The surge in cocaine trafficking, along with the boundless profits the narcotic generates, has allowed the criminal bands to rapidly consolidate significant power in Ecuador, which sees them now capable of challenging a historically weak state. Criminal bands are attempting to corrupt lawmakers and government officials while assassinating those investigators, prosecutors, politicians and lawmakers who are opposed to them, a phenomenon which is quite common in neighboring Colombia. The body count of public officials is steadily rising. The popular mayor of the Pacific Coast resort town Manta, Ecuador’s fourth largest port, was gunned down by hitmen in July 2023

In a devastating first-time event for Ecuador, presidential candidate Fernando Villavicencio was assassinated when a gunman opened first last Thursday after a campaign rally. The Colombian gunman died in an exchange of gunfire with security officials, while a further six Colombians were later arrested for connection to the plot. Villavicencio, a former journalist who was an independent lawmaker in Ecuador’s National Assembly from November 2021 until May 2023, when it was dissolved, has a long history as an anti-corruption campaigner. He was a vocal critic of leftist former President Rafael Correa, who in 2020 was sentenced to eight years in prison for corruption. Villavicienco’s anticorruption activities over the years saw him frequently forced into exile, while he claimed to have received multiple threats from criminal groups when investigating ties between cocaine cartels and Ecuador’s government. 

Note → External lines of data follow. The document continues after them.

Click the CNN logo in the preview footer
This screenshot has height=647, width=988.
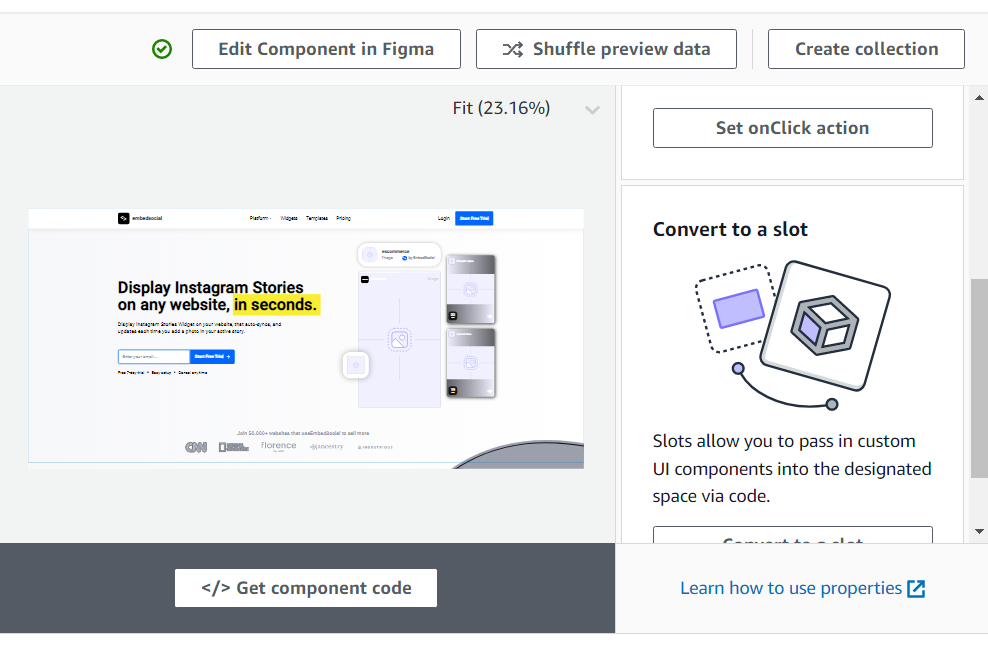(x=194, y=447)
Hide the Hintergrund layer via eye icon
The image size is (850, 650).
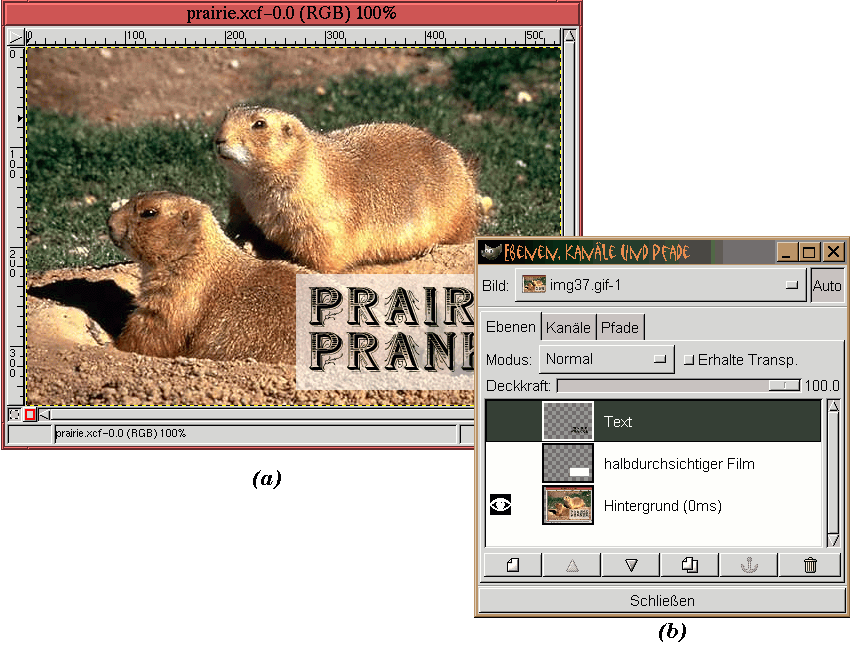click(501, 506)
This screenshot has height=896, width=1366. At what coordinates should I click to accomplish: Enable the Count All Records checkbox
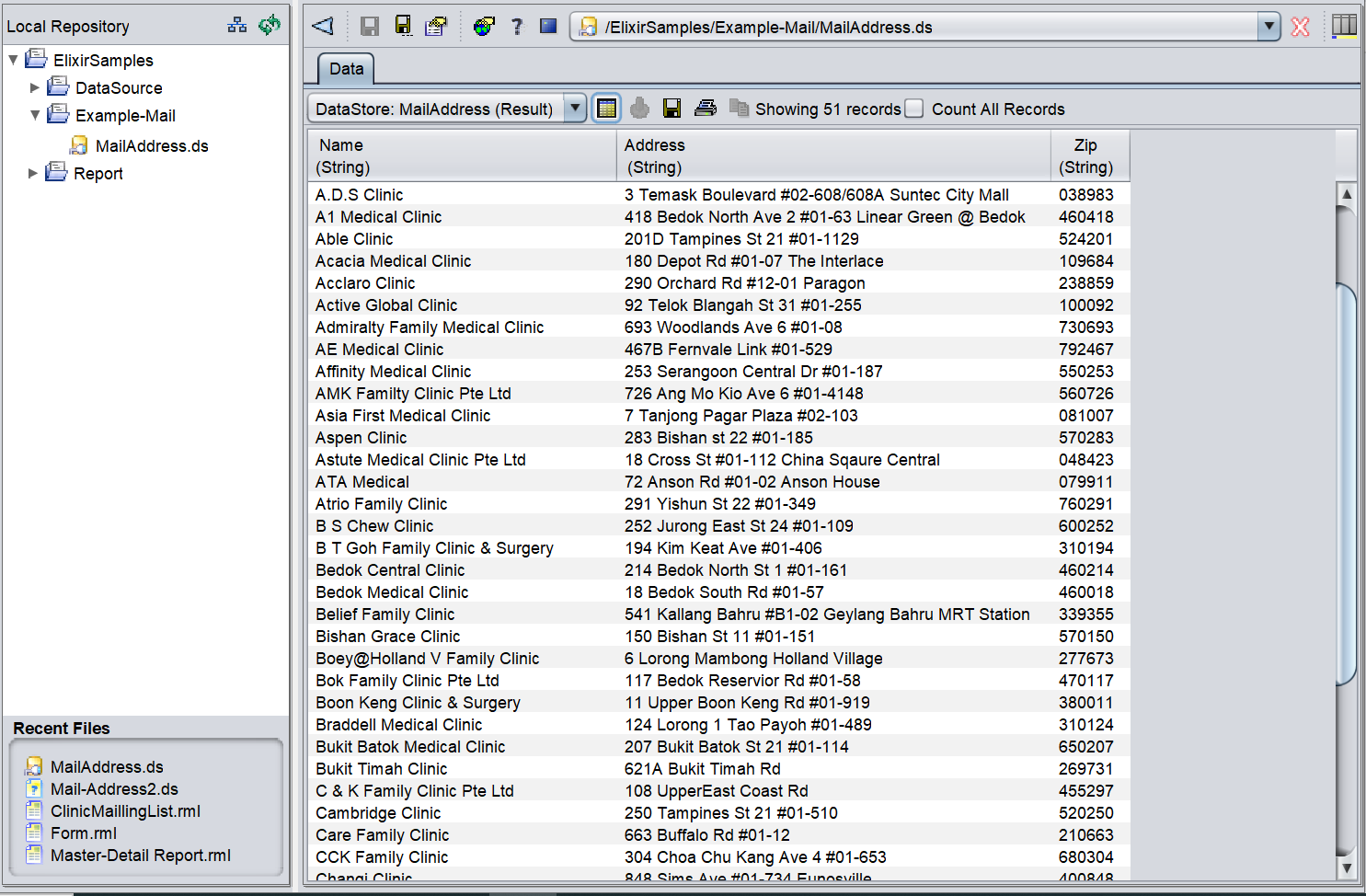(914, 109)

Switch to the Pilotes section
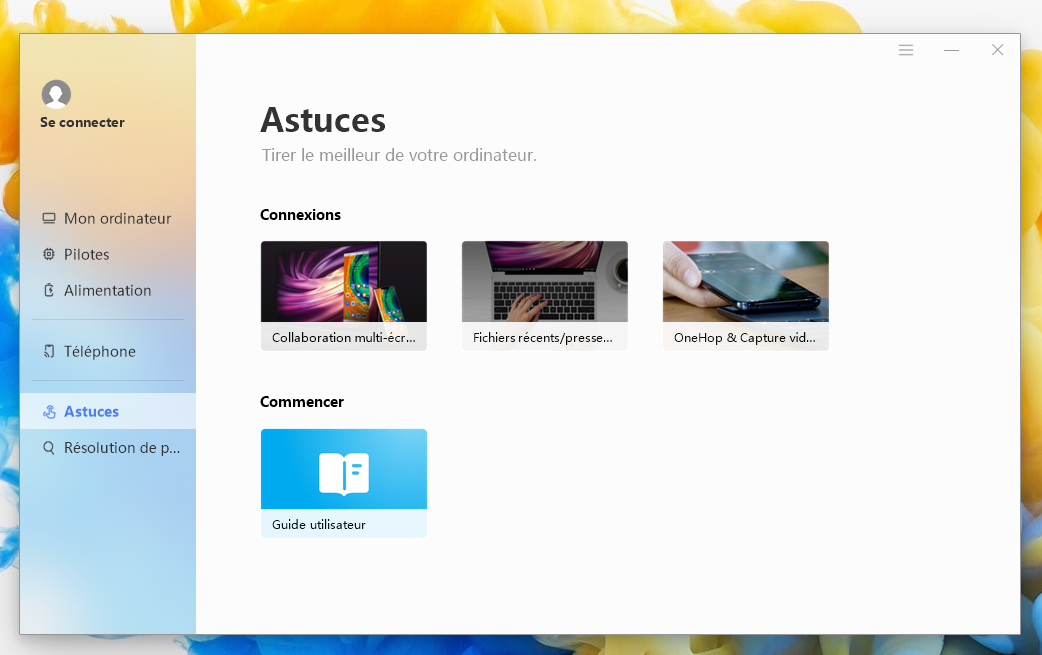[87, 255]
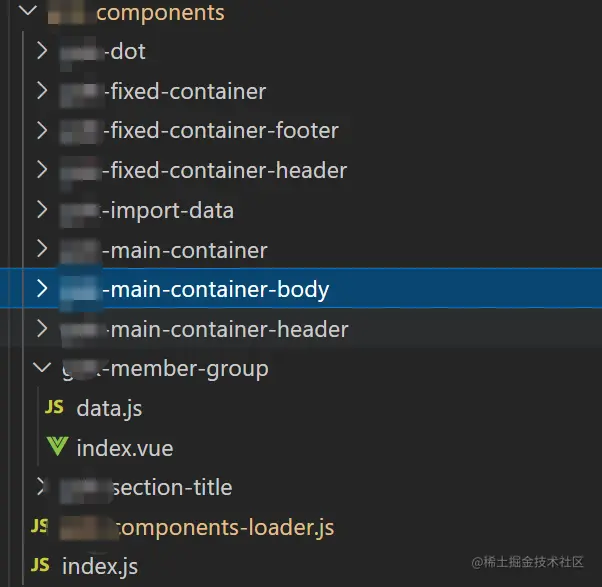602x587 pixels.
Task: Select the -fixed-container-header folder
Action: point(228,171)
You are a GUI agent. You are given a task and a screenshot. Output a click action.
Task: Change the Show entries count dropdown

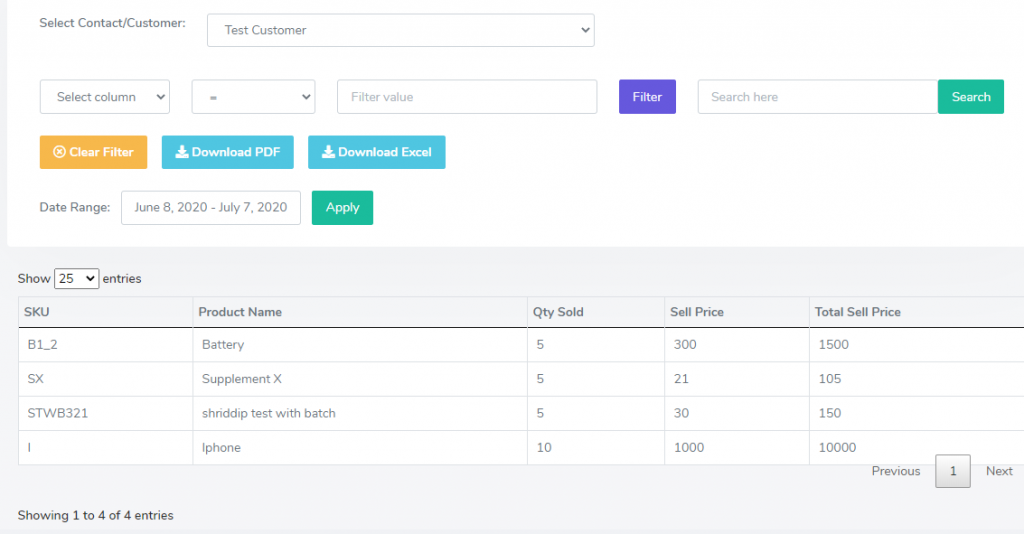pyautogui.click(x=76, y=279)
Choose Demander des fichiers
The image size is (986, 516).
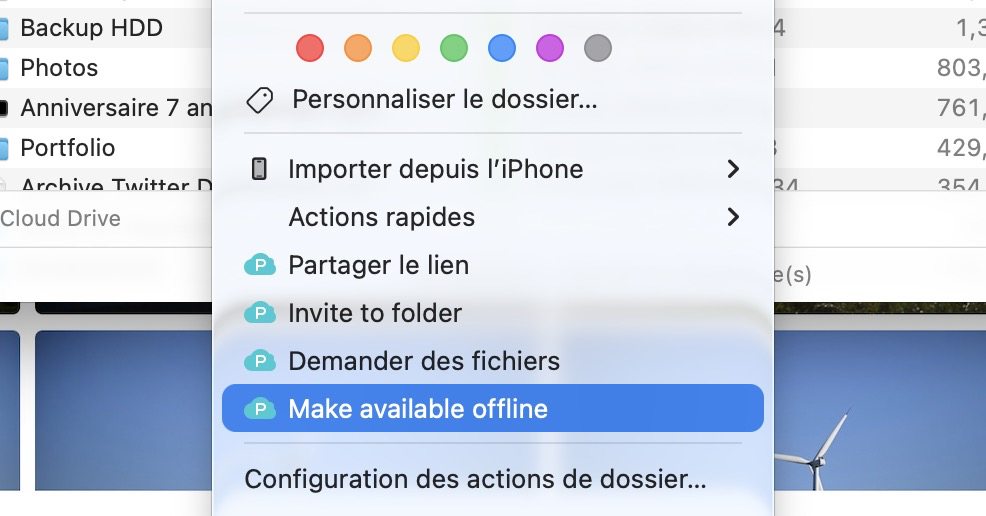pyautogui.click(x=424, y=361)
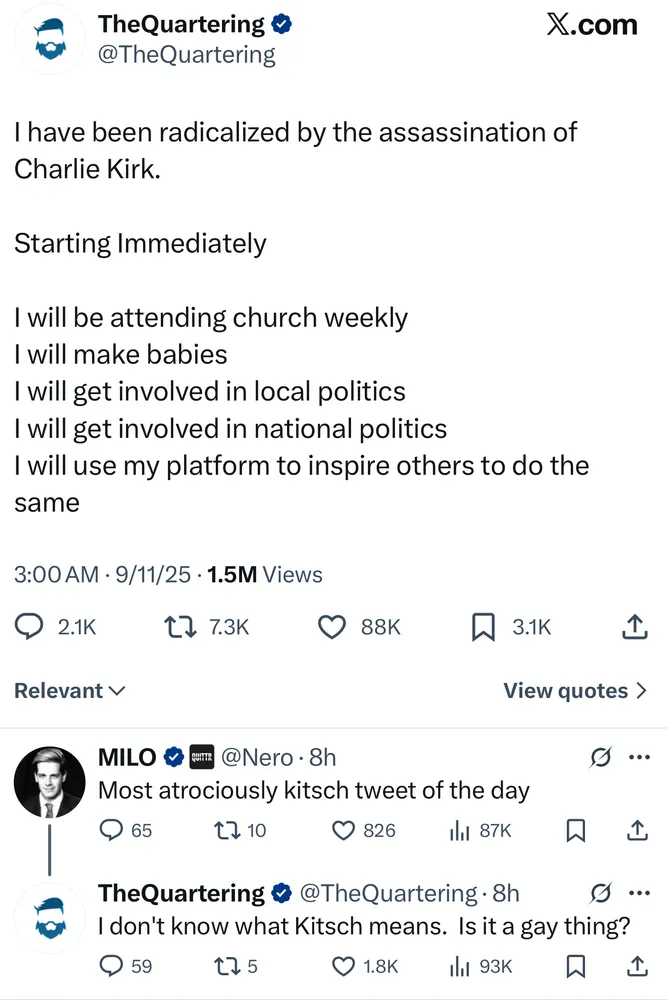
Task: Open more options on TheQuartering's reply
Action: [x=638, y=893]
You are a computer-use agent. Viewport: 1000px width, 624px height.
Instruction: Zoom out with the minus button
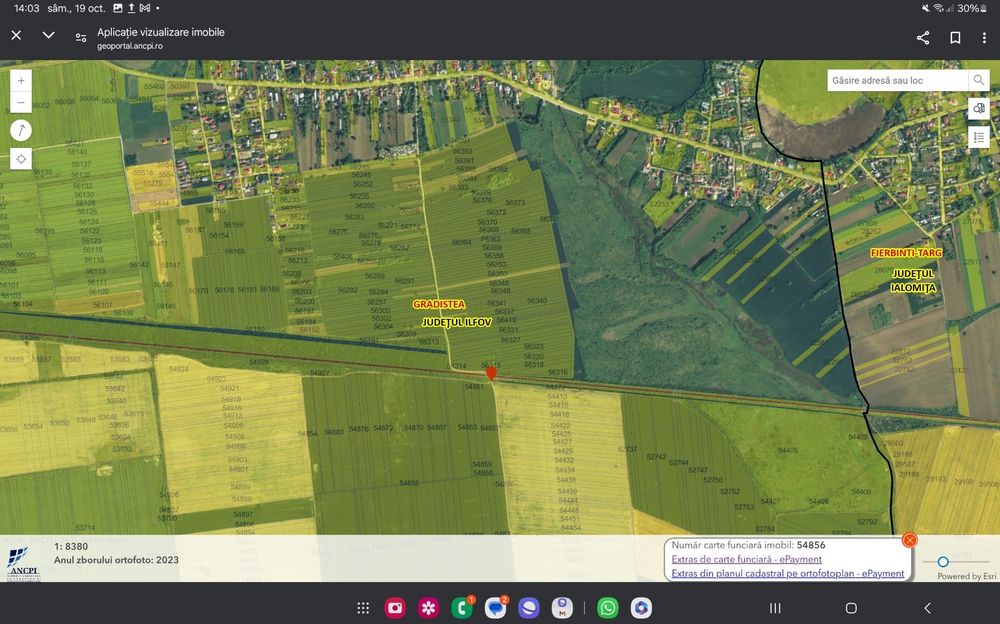click(21, 102)
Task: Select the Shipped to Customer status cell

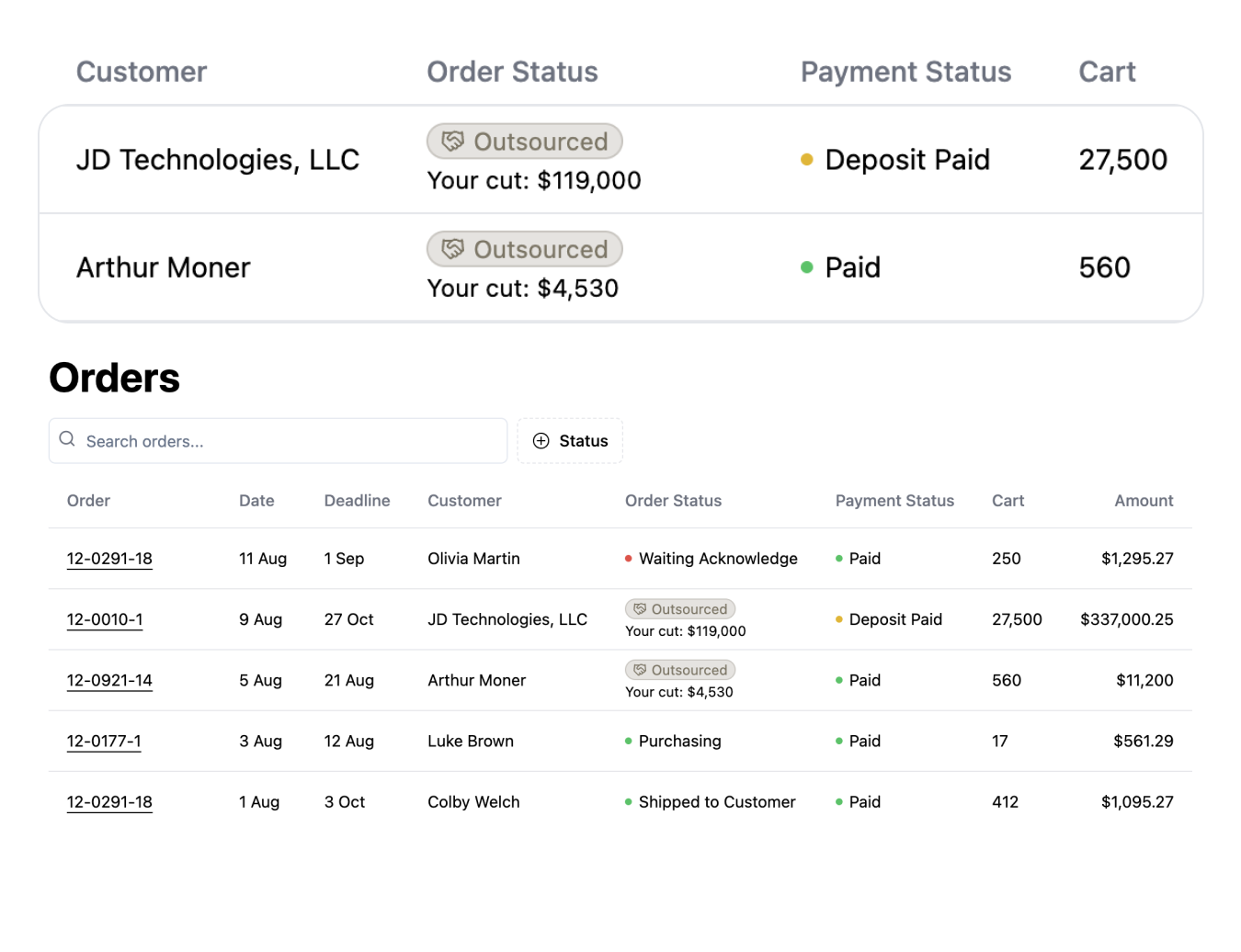Action: coord(716,802)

To avoid impeachment by the National Assembly, Ecuador’s rightwing President Guillermo Lasso, who took office in May 2021, dissolved the National Assembly triggering a general election for 20 August 2023. Since taking office, the banker and conservative president has battled to introduce neoliberal economic reforms aimed at plugging a massive budget deficit and returning Ecuador’s faltering economy to growth. The leftist-dominated National Assembly has opposed his every move, while the planned removal of various subsidies along with a spiraling cost of living sparked violent nationwide protests in 2022. All of these events, along with a flailing economically crucial oil industry, have shoved Ecuador into yet another political crisis which makes it essentially impossible for the state to tackle rising cocaine-fueled violence.